Anti-CD2 Depletion With Siplizumab
Novel more selective induction therapies may also enhance the clinical efficacy of belatacept-based immunosuppression, limiting the development of costimulatory blockade-resistant rejection. One promising candidate is siplizumab, a humanized anti-CD2 monoclonal that has been shown to selectively expand alloreactive regulatory T cells while depleting effector memory T cells,126 which are thought to be prime mediators of costimulatory blockade-resistant rejection.127 Siplizumab combination therapy with belatacept or abatacept broadly inhibited human T cell alloreactivity128 and was found to be safe in initial phase 1 dosing studies in renal transplant recipients.129 Future trials combining siplizumab induction with costimulatory blockade maintenance therapy are underway and may introduce a promising approach to achieve de novo CNI-free immunosuppression with improved acute rejection rates (ClinicalTrials.gov NCT05669001).
Conclusion
More than 10 years of clinical experience with belatacept in transplant recipients have yielded many insights into the potential of costimulatory blockade-based immunosuppression to secure improved long-term allograft function and patient outcomes. Belatacept offers one of the most promising opportunities to achieve the transplant community’s goal of “one transplant for life,” securing superior long-term allograft function through CNI avoidance and prevention of de novo DSA formation. Although limitations of belatacept, namely an increased incidence and severity of early ACR, are now fully evident, experience with belatacept has highlighted strategies to incorporate belatacept safely into transplant immunosuppression regimens while mitigating this short-term risk of ACR. The limited clinical adoption of belatacept to date (despite the accruing evidence of its superior long-term efficacy) is also likely driven by logistical barriers of belatacept administration.

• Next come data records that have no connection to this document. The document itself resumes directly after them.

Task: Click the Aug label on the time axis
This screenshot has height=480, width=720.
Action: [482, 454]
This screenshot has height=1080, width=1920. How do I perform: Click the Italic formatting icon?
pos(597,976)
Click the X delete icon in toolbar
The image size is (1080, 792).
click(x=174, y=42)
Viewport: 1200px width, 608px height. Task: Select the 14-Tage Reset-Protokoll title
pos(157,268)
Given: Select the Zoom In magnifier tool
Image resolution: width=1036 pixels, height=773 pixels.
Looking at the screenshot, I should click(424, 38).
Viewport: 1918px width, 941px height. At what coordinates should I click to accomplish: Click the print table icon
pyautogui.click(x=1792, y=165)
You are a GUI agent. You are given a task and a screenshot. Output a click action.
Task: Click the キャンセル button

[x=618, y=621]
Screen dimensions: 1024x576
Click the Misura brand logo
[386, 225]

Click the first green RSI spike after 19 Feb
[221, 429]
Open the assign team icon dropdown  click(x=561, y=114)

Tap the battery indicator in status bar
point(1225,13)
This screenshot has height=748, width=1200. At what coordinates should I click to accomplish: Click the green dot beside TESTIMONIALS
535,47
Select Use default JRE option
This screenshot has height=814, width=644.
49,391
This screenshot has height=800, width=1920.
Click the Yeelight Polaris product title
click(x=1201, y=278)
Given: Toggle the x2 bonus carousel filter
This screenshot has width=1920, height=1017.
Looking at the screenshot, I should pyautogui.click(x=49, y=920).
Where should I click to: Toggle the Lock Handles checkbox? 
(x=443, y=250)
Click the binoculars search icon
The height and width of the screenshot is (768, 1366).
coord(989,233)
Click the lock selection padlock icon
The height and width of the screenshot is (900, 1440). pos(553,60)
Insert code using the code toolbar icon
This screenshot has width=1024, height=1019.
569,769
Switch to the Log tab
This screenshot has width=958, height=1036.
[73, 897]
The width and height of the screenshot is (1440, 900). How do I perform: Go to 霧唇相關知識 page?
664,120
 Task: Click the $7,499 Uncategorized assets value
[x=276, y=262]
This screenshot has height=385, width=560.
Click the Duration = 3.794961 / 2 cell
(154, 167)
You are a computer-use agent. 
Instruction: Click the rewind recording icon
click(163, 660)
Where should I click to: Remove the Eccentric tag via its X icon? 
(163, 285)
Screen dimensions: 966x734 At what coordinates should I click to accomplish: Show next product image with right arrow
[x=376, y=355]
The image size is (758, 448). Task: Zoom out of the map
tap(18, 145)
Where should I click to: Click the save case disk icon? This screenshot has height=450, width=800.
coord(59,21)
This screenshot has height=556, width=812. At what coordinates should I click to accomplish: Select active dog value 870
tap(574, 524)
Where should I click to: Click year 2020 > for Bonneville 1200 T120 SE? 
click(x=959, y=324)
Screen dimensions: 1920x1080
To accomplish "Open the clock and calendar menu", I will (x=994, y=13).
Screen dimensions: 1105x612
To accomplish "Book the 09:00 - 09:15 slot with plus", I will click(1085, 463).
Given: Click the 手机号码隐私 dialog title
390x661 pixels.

New approaches to addressing these barriers may promote increased adoption of belatacept in the future, both for de novo use and for conversion in renal transplant recipients experiencing allograft dysfunction and the negative sequelae of long-term CNI usage. As these optimization strategies continue to evolve, increased use of belatacept in clinical practice might also be facilitated by resumption of manufacturer support by way of reintroduction of clinical specialists and investigator-initiated studies to reinvigorate the development of strategies focused on optimizing belatacept. Improved synergy between the pharmaceutical industry and transplant community leadership will be necessary to achieve the ultimate goal of improving long-term outcomes in transplantation.
Disclosure
WHK has declared no conflicting interest. CPL has received grant support from Bristol Myers Squibb; and consulting fees from Eledon Pharmaceuticals; and has served on the CareDx Scientific Advisory Board. IRB has received grant support from Bristol Myers Squibb and consulting fees from Veloxis Pharmaceuticals.